From mboxrd@z Thu Jan  1 00:00:00 1970
Received: (from weis@localhost) by pauillac.inria.fr (8.7.6/8.7.3) id XAA00529 for caml-red; Wed, 9 Aug 2000 23:57:41 +0200 (MET DST)
Received: from concorde.inria.fr (concorde.inria.fr [192.93.2.39]) by pauillac.inria.fr (8.7.6/8.7.3) with ESMTP id TAA29913 for <caml-list@pauillac.inria.fr>; Wed, 9 Aug 2000 19:45:22 +0200 (MET DST)
Received: from pauillac.inria.fr (pauillac.inria.fr [128.93.11.35])
	by concorde.inria.fr (8.10.0/8.10.0) with ESMTP id e79HjJD17388;
	Wed, 9 Aug 2000 19:45:20 +0200 (MET DST)
Received: (from xleroy@localhost) by pauillac.inria.fr (8.7.6/8.7.3) id TAA29499; Wed, 9 Aug 2000 19:45:19 +0200 (MET DST)
Message-ID: <20000809194519.27296@pauillac.inria.fr>
Date: Wed, 9 Aug 2000 19:45:19 +0200
From: Xavier Leroy <Xavier.Leroy@inria.fr>
To: Georges Mariano <georges.mariano@inrets.fr>,
        Markus Mottl <mottl@miss.wu-wien.ac.at>,
        "caml-list@inria.fr" <caml-list@inria.fr>
Subject: Re: tiny toplevel
References: <85256935.0059D0CD.00@D51MTA04.pok.ibm.com> <20000809132941.A16537@miss.wu-wien.ac.at> <39914EAB.6506B2F5@inrets.fr>
Mime-Version: 1.0
Content-Type: text/plain; charset=us-ascii
X-Mailer: Mutt 0.89.1
In-Reply-To: <39914EAB.6506B2F5@inrets.fr>; from Georges Mariano on Wed, Aug 09, 2000 at 12:29:31PM +0000
Sender: weis@pauillac.inria.fr

> Statitics are good but your conclusion is wrong because
> who said that "embedded" interpreters are "standard" interpreters ??

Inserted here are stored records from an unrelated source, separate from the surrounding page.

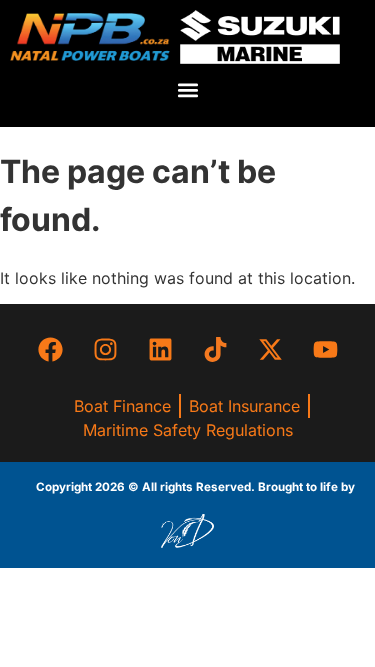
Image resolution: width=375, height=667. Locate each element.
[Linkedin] (160, 349)
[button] (187, 90)
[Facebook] (50, 349)
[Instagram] (105, 349)
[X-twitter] (270, 349)
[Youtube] (325, 349)
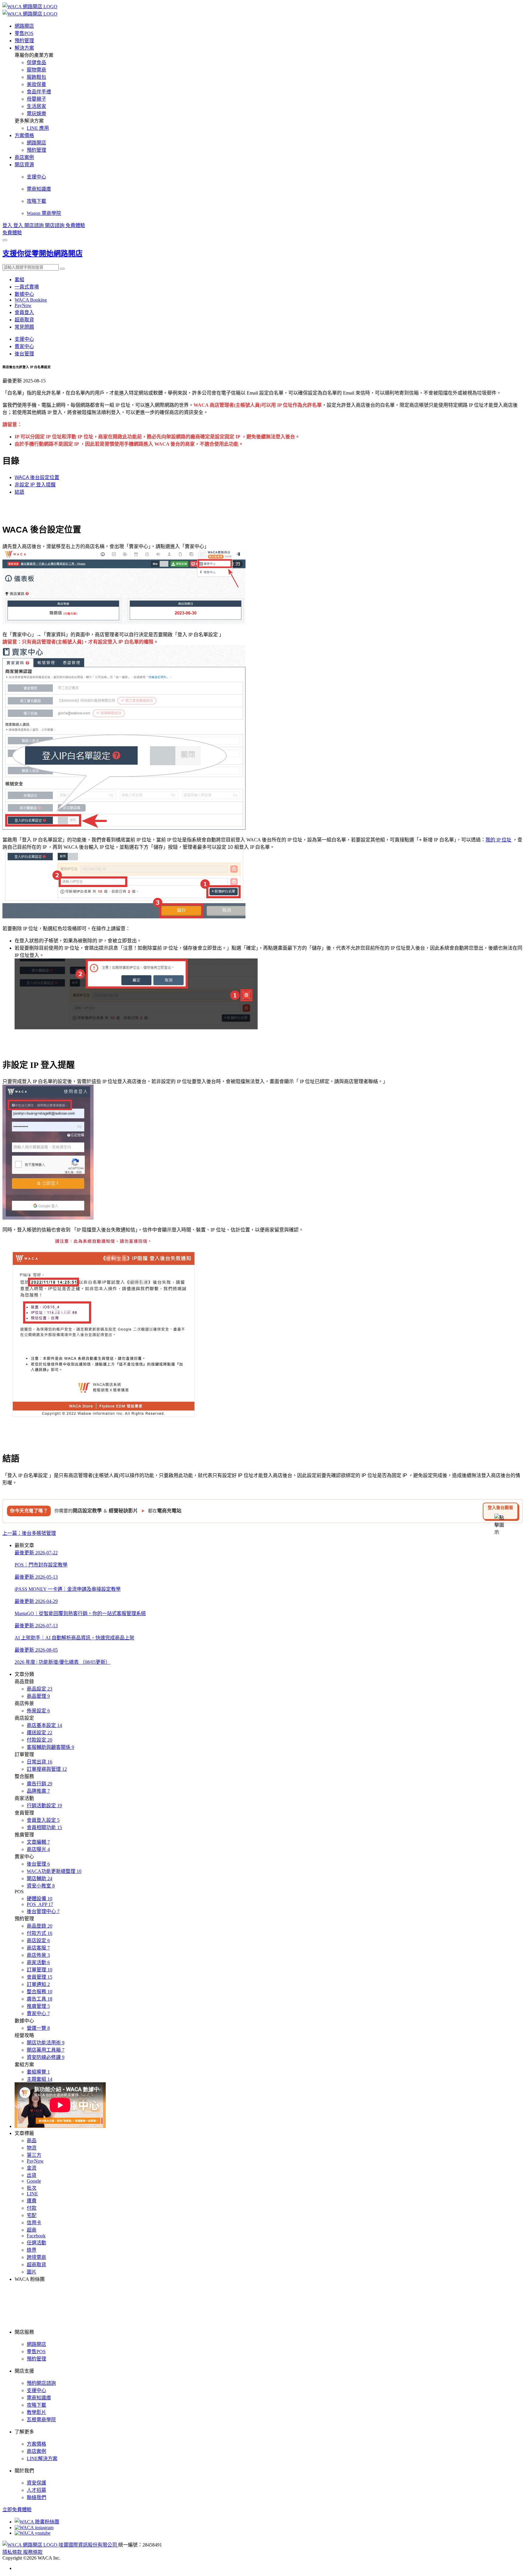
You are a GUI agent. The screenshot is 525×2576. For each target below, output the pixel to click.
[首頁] (29, 6)
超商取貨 (24, 319)
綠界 (31, 2250)
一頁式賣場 (27, 286)
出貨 (31, 2175)
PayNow (23, 305)
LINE (32, 2193)
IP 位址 (503, 839)
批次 (31, 2188)
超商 (31, 2229)
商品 (31, 2140)
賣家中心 (24, 346)
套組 (19, 279)
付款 (31, 2208)
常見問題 (24, 327)
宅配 (31, 2215)
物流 (31, 2147)
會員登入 (24, 312)
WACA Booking (31, 299)
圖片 (31, 2271)
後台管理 (24, 353)
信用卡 (34, 2222)
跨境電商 (36, 2257)
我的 (490, 839)
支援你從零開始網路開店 (42, 253)
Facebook (36, 2235)
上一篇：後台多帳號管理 (29, 1533)
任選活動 (36, 2242)
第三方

Well, in your initial message, it wasn't clear what you meant by
"embedded interpreter":

1- This can mean an interpreter for a scripting language embedded in a
larger application, e.g. TCL, Perl or PHP in Apache, Basic in MS
Office, etc.

2- This can also mean a bytecode interpreter and runtime system running
in an embedded computer.

The requirements are quite different in both cases.  For instance,
scripts are generally presented as source code, so, for OCaml, 1-
corresponds roughly to the OCaml toplevel (ocaml).  On the other hand,
embedded computers generally run binary code or object code, so 2-
corresponds only the the OCaml bytecode interpreter and runtime system
(ocamlrun).

> Obviously this is not the case, and taking Java as an example is
> also wrong because "embedded JAVA" is not JAVA but somthing close
> to JavaCard (in the SmartCards **specific** context), 
> so different constraints, specifications, and language
>  
> Suppose that you are able to define a JAVA language subset
> wich is small enough to be embedded in, say, smartcards,
> but in the same time, you're not able to define the same subset for Ocaml
> (recall, it's a supposition!! :-)
> => you can't have OScard (Ocaml for Smart Cards :-)
> despite the comparison we made on "initial" interpreters...

I'm glad you mentioned smartcarts and JavaCard, because I have
extensive, first-hand experience with these.  There's a lot to be said
here, but I'll try to focus on a few key points.

First, the main issue with smart cards (and to a lesser extent with
other embedded systems) isn't code size, but data size.  Smart cards
usually come with a lot more ROM (for storing the bytecode interpreter
and runtime system) than EEPROM (nonvolatile memory for storing
bytecode programs and persistent data), and ridiculously small amounts
of RAM (128 bytes to 1 Kbyte) for storing the stack and short-lived data.

It's no big deal to fit a JavaCard virtual machine in the ROM space
(been there, done that), and it wouldn't be hard to fit a Caml virtual
machine either.  The real issues are compactness of bytecode, heap
management, and stack management.  For instance, JavaCard allocates
all its objects in EEPROM, and doesn't have GC *at all*; this means
applications allocate few objects, and only at program initialization
time; the program should then run in constant space, updating in-place
the preallocated data.  The small RAM size also means that the stack
must stay very small, prohibiting any kind of recursive programming.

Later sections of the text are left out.